Income Tax and FICA Withholding. As an employer, you will be responsible for withholding income taxes from your workers’ paychecks, depositing withholdings with the appropriate tax authorities, and filing quarterly tax returns at the federal and state levels, assuming your state has an income tax. First, have all employees complete federal Form W-4, Employee’s Withholding Allowance Credit. This will indicate how much federal and state income tax to withhold from their paychecks. You must also withhold Social Security and Medicare taxes (FICA), which have employee tax rates of 6.2% and 1.45%, respectively. You also are required to pay a matching contribution for these taxes out of your own pocket.
You must deposit these withholdings at an IRS authorized depository, typically your local bank branch. The amount of your withholding will determine whether you make deposits bi-weekly or monthly. As a new employer, you will be a monthly depositor for your first calendar year in business. Thereafter, your schedule will be determined by the total withholding tax liability you reported during a four-quarter lookback period from July 1 to June 30.
Your company also will be required to file a quarterly federal Form 941, Employer’s Quarterly Federal Tax Return, to report all monies withheld and deposited, and to determine whether additional payments or a refund is due. Your state will likely have an equivalent procedure for depositing withholdings and filing quarterly tax returns.
Unemployment Tax. As an employer, you may be required to make federal and state unemployment contributions on behalf of your staff. If your employee is laid off or fired after working for a certain period of time, he or she is entitled to unemployment compensation. The employer is solely responsible for making these contributions, which are collected as a tax.
The IRS has three independent tests (general test, household employee test and farm workers test) to determine whether you are subject to the Federal Unemployment Tax Act (FUTA) tax. Unless you employ farm or household workers, only the general test will apply to your business. The general test states that you are subject to FUTA tax in 2003 if in the current or preceding calendar year:
- You paid wages of $1,500 or more in any calendar quarter.
- You had one or more employees for at least some part of a day in any 20 or more different weeks.
The FUTA tax rate is 6.2% of the first $7,000 (federal wage base) you pay each employee as wages during the year. Unemployment tax deposits are due quarterly if your FUTA tax liability is $100 or more for the quarter. Deposits also must be made at an IRS authorized depository. For federal purposes, you will be required to file Form 940, Employer’s Annual Federal Unemployment (FUTA) Tax Return. Your state will likely have an equivalent procedure for depositing state unemployment tax. However, your state may have a different wage base and state unemployment tax returns are typically due quarterly. If you pay state unemployment taxes, the federal unemployment tax will be reduced but not eliminated.

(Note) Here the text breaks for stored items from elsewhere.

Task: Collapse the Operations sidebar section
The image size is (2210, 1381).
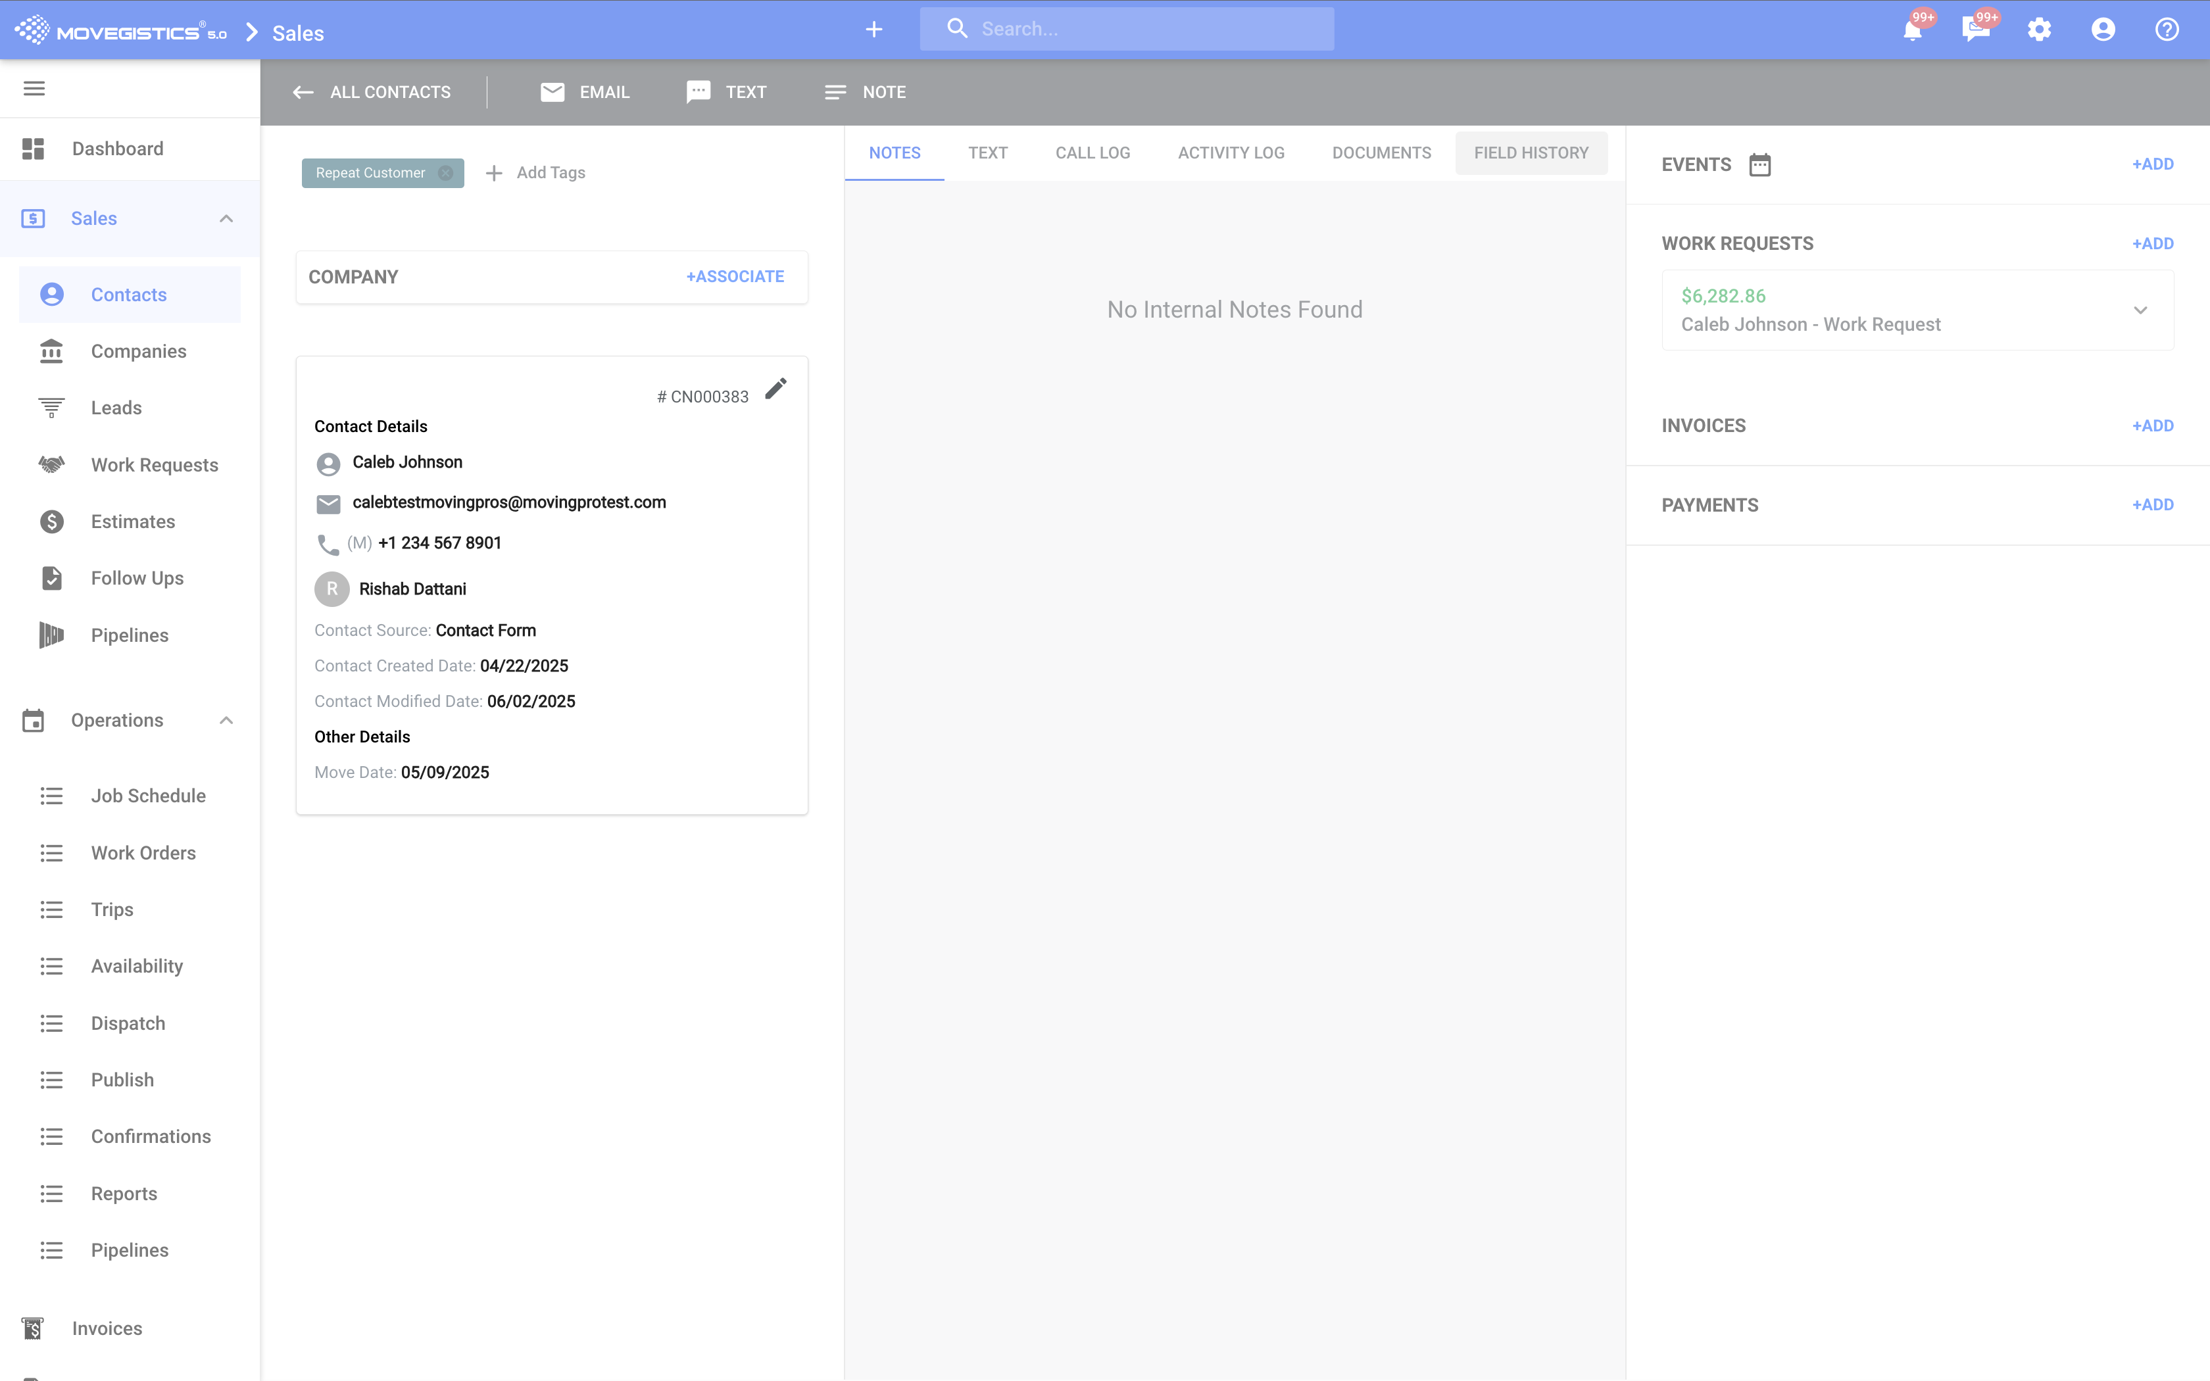Action: (x=226, y=721)
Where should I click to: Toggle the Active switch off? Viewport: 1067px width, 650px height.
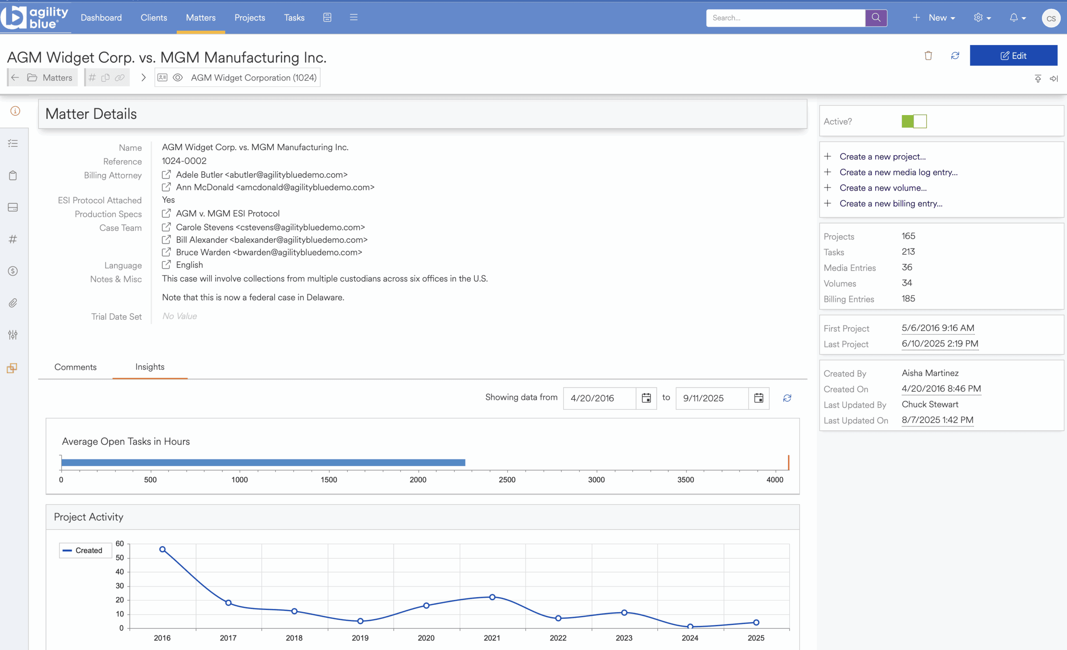914,121
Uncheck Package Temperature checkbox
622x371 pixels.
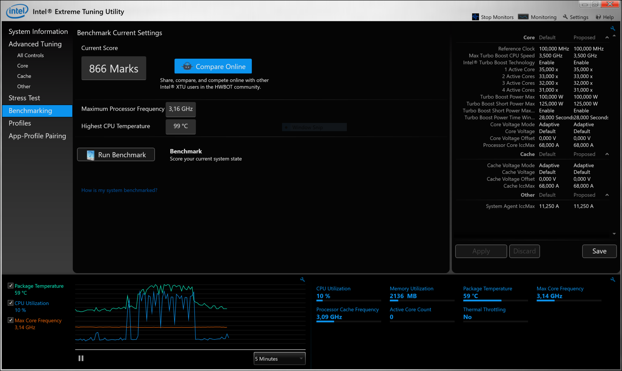(x=11, y=286)
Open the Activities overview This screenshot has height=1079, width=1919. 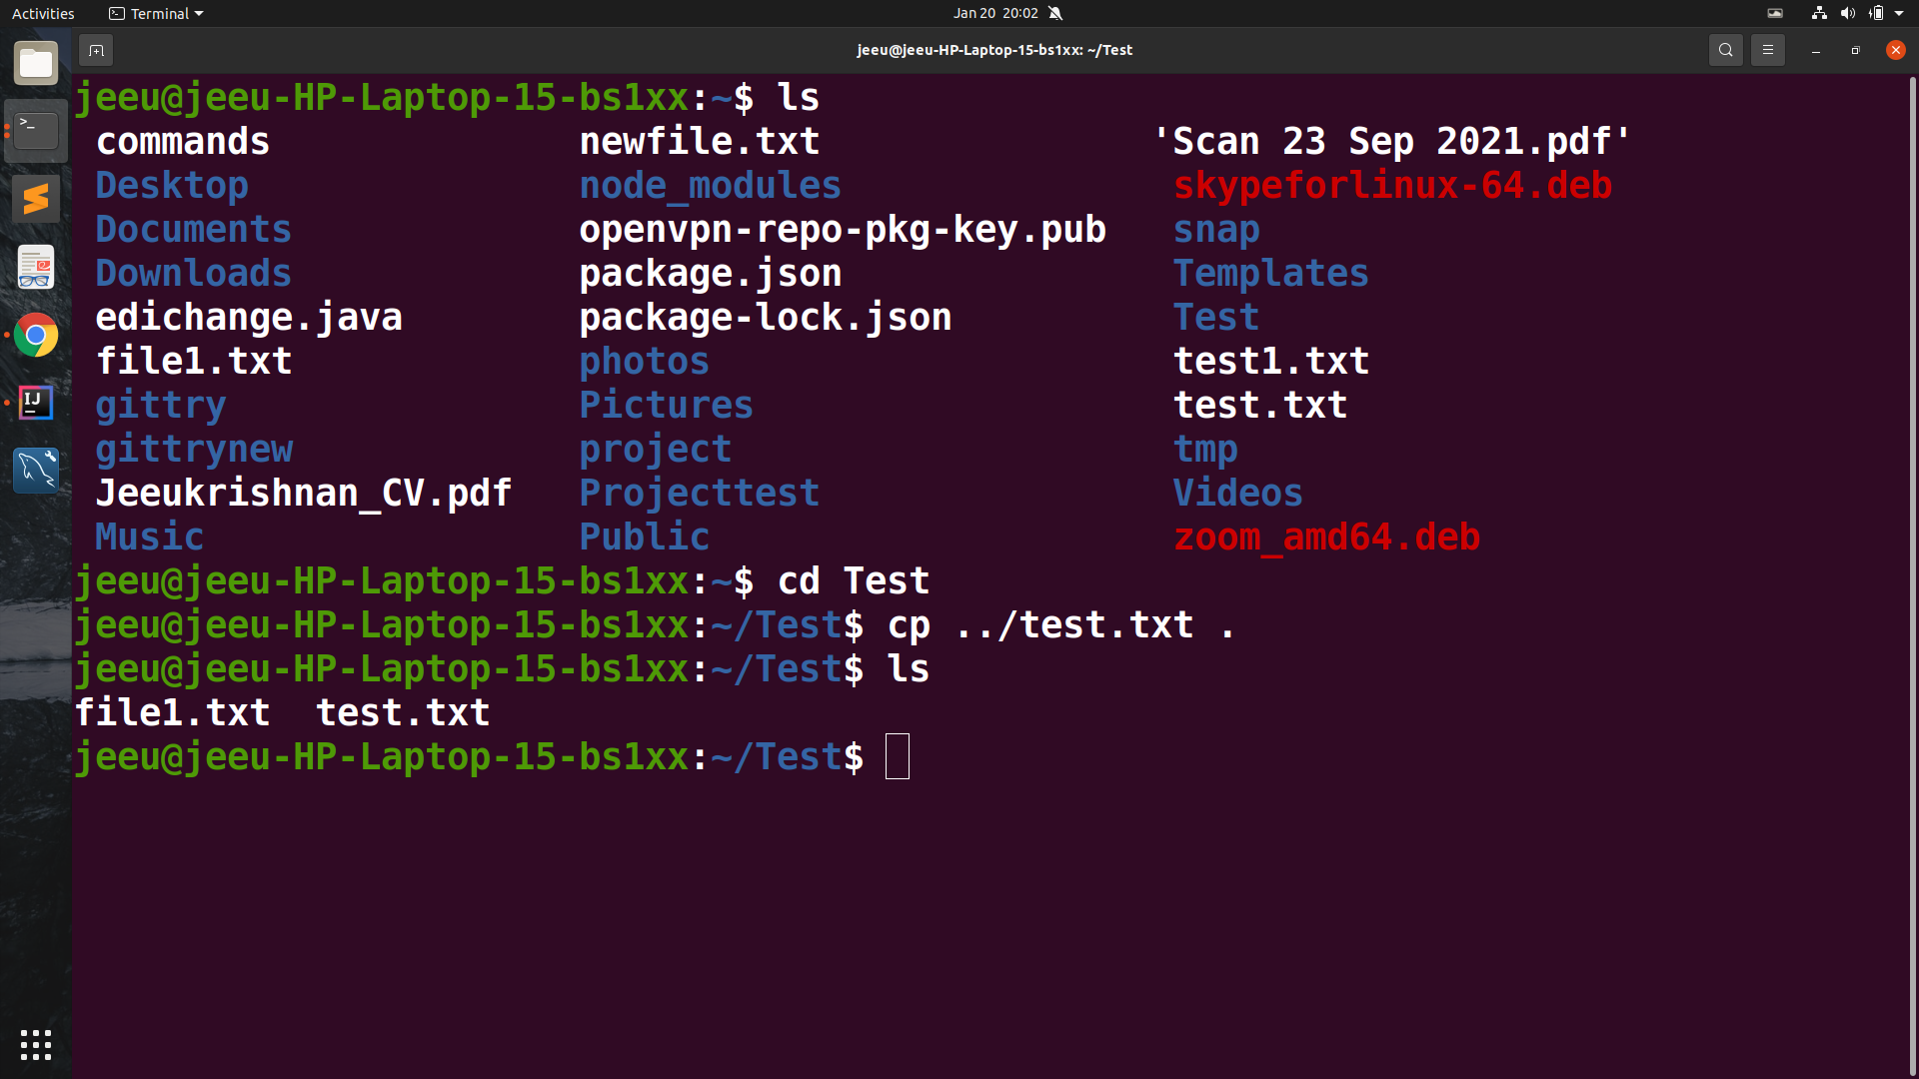[x=43, y=13]
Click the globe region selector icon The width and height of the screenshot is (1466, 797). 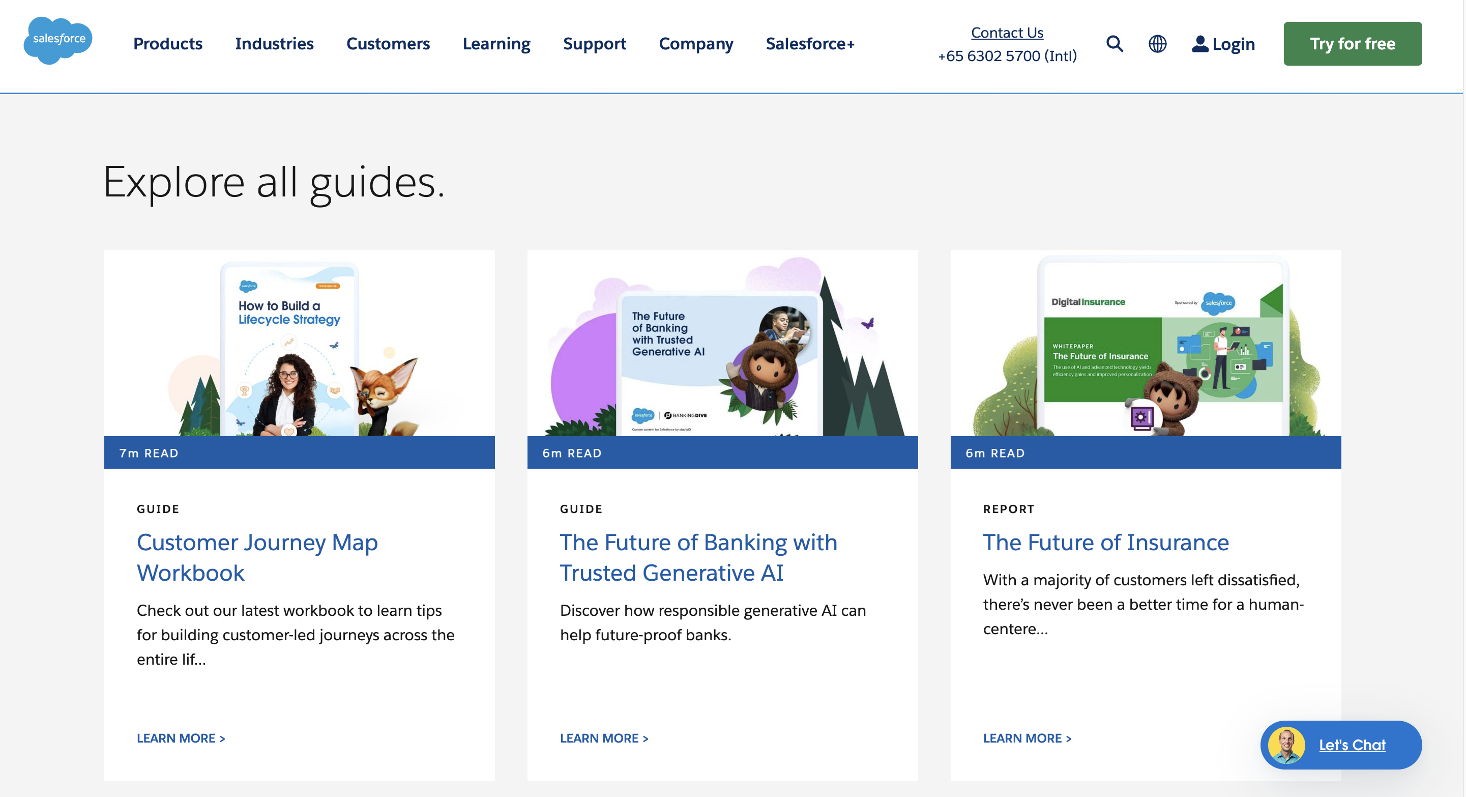tap(1158, 43)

If these payroll requirements seem overwhelming, you may want to outsource them to a payroll service company. You will incur penalties, which can be hefty, if these various deposits are not made properly or timely.
Workers’ Compensation. All states require employers to carry this coverage. Workers’ compensation benefits provide employees with coverage for medical expenses and reimbursement of lost wages when injured on the job. It also covers the cost of defending your business against potential lawsuits filed by an employee or his or her family. Each state has its own statutes; therefore, you will need to contact your state insurance commissioner’s office to obtain this information. Premiums are based on the nature of your business, the work your employees perform and the hours they work.
Record-keeping and sales tax and payroll tax collection and reporting requirements do not come close to accounting for all of the administrative responsibilities of a new business owner. However, each is important to the success of your business and should not be taken lightly. Neglecting these responsibilities can literally cost you time and money.